▶ Task requirements
**A)** In the Easter sermon, who is named as the sister whose news was lovingly preserved?
**B)** Extend the Easter sermon onward from its final sentence.

▶ Text shown
Alive
Today is a joyous day of life, love, and hope. It’s desperately needed, as our world has never been more parched of life, love, and hope. And today, on Easter Sunday, when we’ve never been more dehydrated of what keeps us alive, Jesus invites us to drink out of the firehose.
We need to never forget how revolutionary Easter is. We need to never allow ourselves to grow complacent, to go through the motions, to come here because mom told you to but passively hear the same story you’ve heard many times. As if resurrection is old news.
It’s ancient news, from our beloved ancestors. From our sister, Mary Magdalene, lovingly preserved so we would never forget. But old? The resurrection never gets old. We need it now more than ever.
Because we live in a society where we spend most of life digging ourselves a grave, fully expecting that someday we’ll either stumble in, or get pushed in by someone or something else. It’s downright countercultural to stand here and proclaim otherwise.
Somewhere, sometime this week, someone heard the words “you’re fired.” And a career they spent years building went up in smoke.
Somewhere, sometime this week, someone heard the words “it’s terminal, there’s nothing more we can do.” And someone prepared for their life to end, and a family prepared to lose a loved one.
Somewhere, sometime this week, bombs dropped on a village, and history was destroyed. Lives were taken. Home would never look or feel like home again.
Somewhere, sometime this week, someone heard the words “I don’t love you anymore,” and they not only lost a partner, but part of their soul died, too.

Items listed in a dataset:

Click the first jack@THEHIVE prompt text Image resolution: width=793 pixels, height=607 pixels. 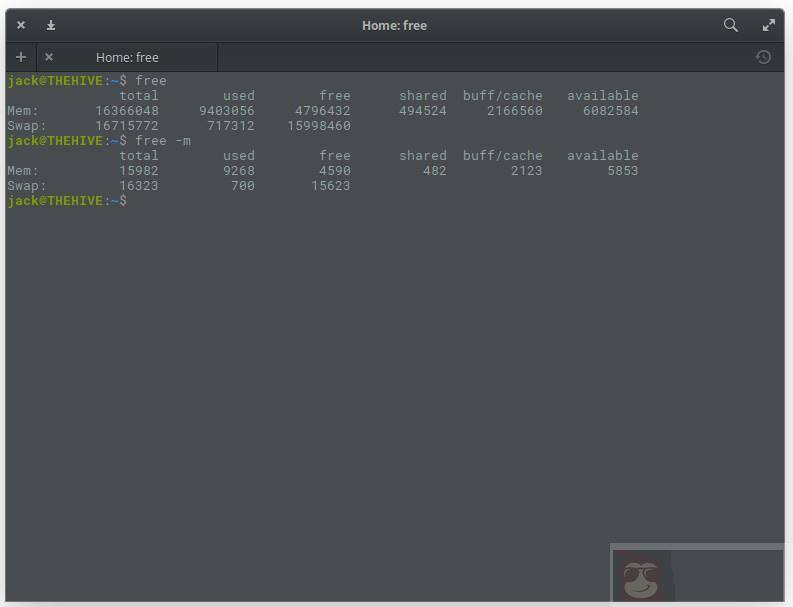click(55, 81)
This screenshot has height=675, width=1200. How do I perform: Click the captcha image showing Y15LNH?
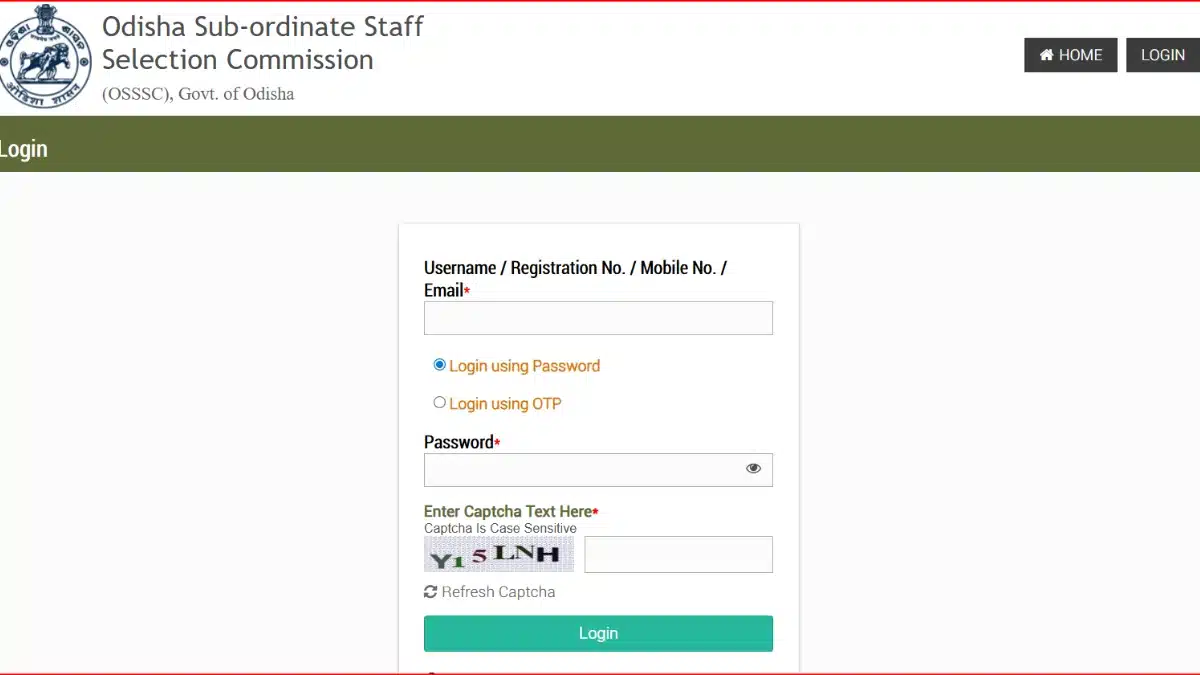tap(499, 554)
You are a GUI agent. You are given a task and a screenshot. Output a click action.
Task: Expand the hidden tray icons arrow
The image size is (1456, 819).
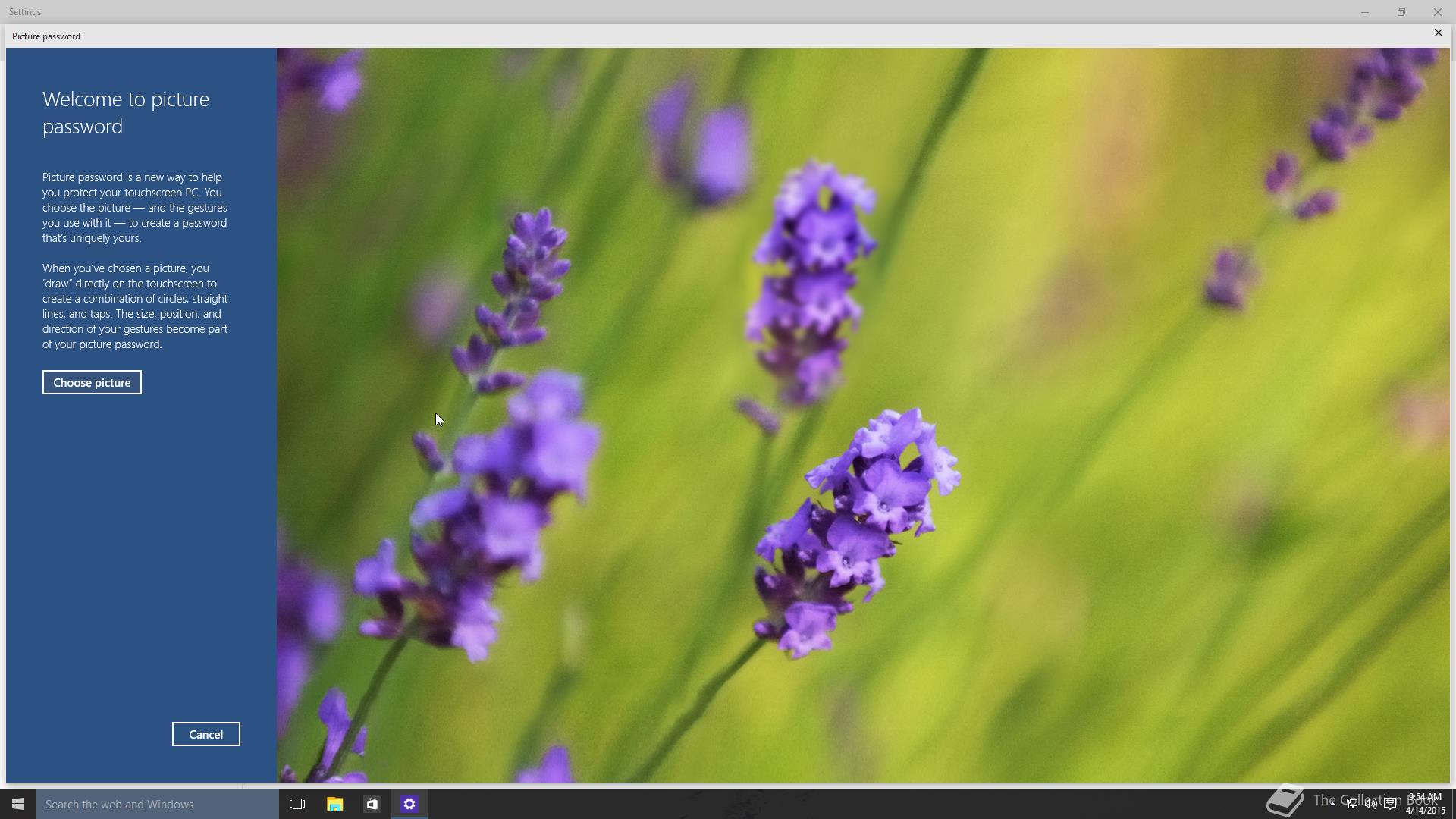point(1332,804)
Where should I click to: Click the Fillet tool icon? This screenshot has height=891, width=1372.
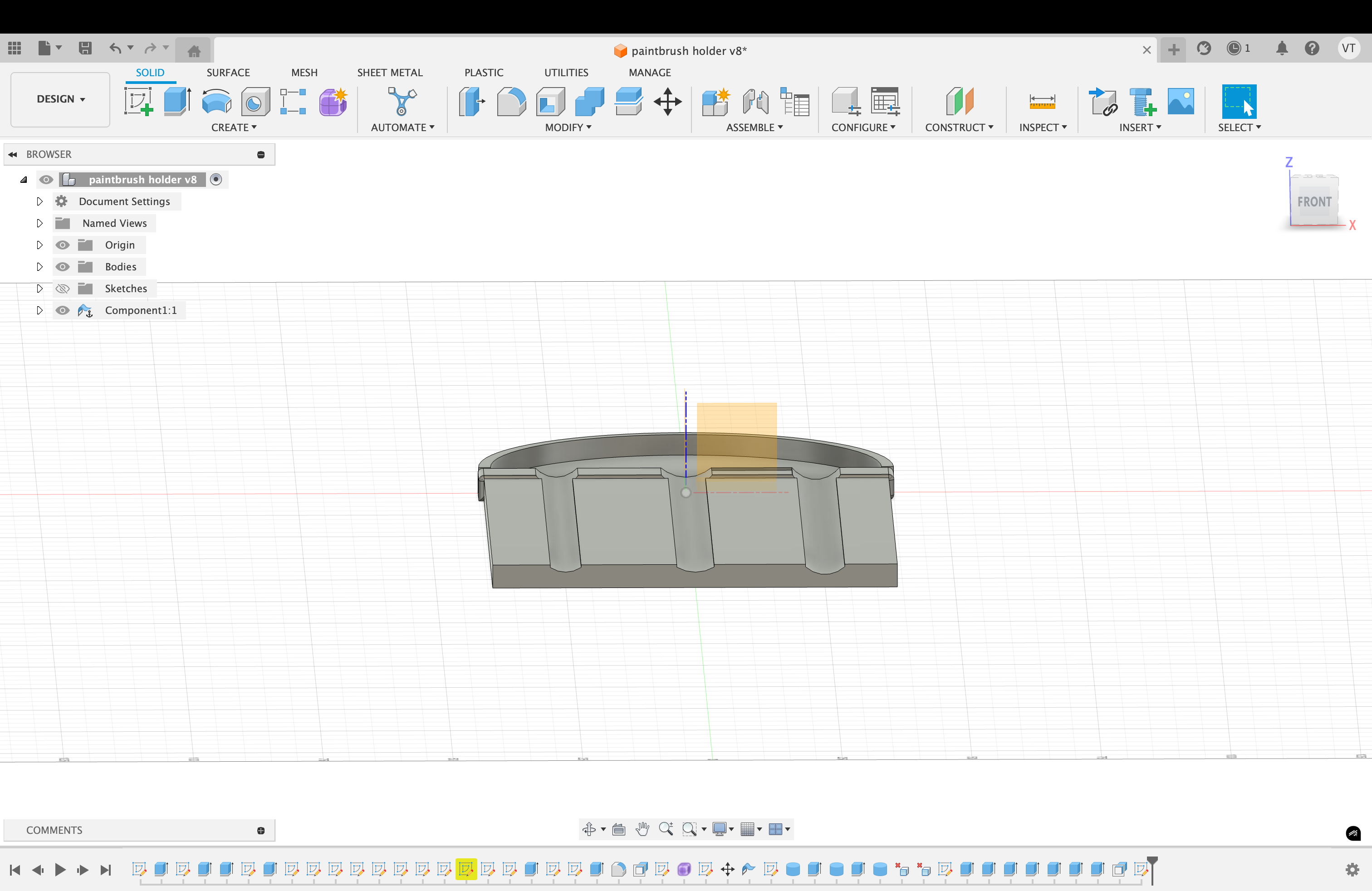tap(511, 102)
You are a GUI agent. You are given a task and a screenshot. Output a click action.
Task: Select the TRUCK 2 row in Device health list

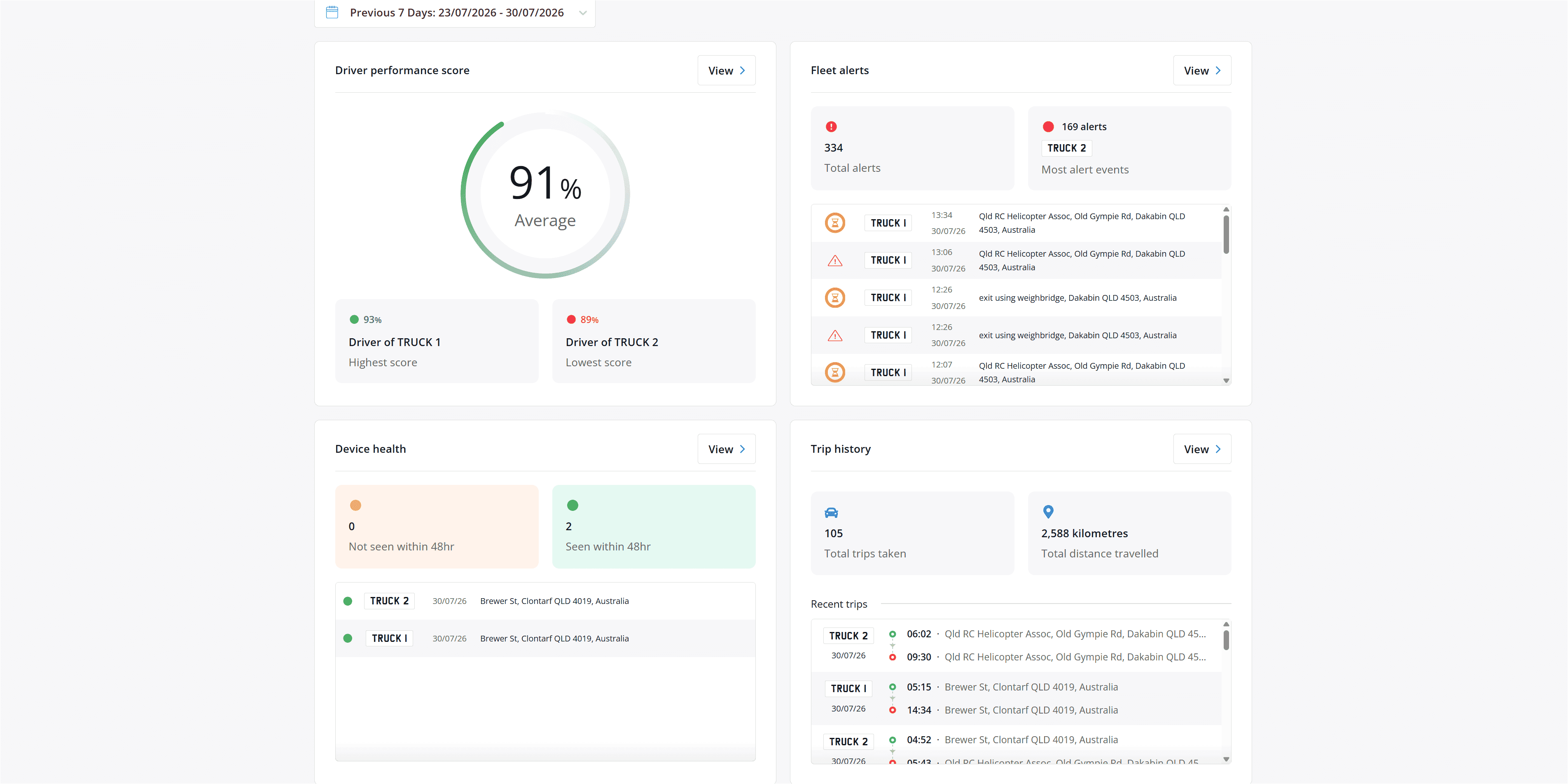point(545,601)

▶ Responses
**A)** Mary Magdalene

**B)**
Somewhere, sometime this week, friendships ended, and the ties that bind were severed. An addict fell off the wagon and the chasm between them and sobriety widened. Flood waters rose–right here in town, in fact–and histories were washed away. Someone said the words “I’m moving out” while another said the words “I’m sorry, there’s no heartbeat”, and another still said, “we need to talk.” And all the while trash spilled in the ocean, smog filled the air, children went to bed hungry, books were burned, schools and churches closed, weapons were brandished, armies were deployed, animals went extinct, migrants were deported, jobs became automated, and gas hit $4 a gallon.
Jesus came that we may have life and have it abundantly. God so loved the world that God gave the only begotten Divine Son that whoever believes may have eternal life. We may have heard both of those verses from John’s Gospel a thousand times a piece, but they never become passe, because we can’t seem to figure out how to live, we’re much better at killing and dying. The Good News of the resurrection is so paramount because if we didn’t make it central to our faith story, we might forget.
But because of our sister Mary, we remember. She was the very first person to see new life, behold its precious rareness, and to promise to stop digging herself into a hole.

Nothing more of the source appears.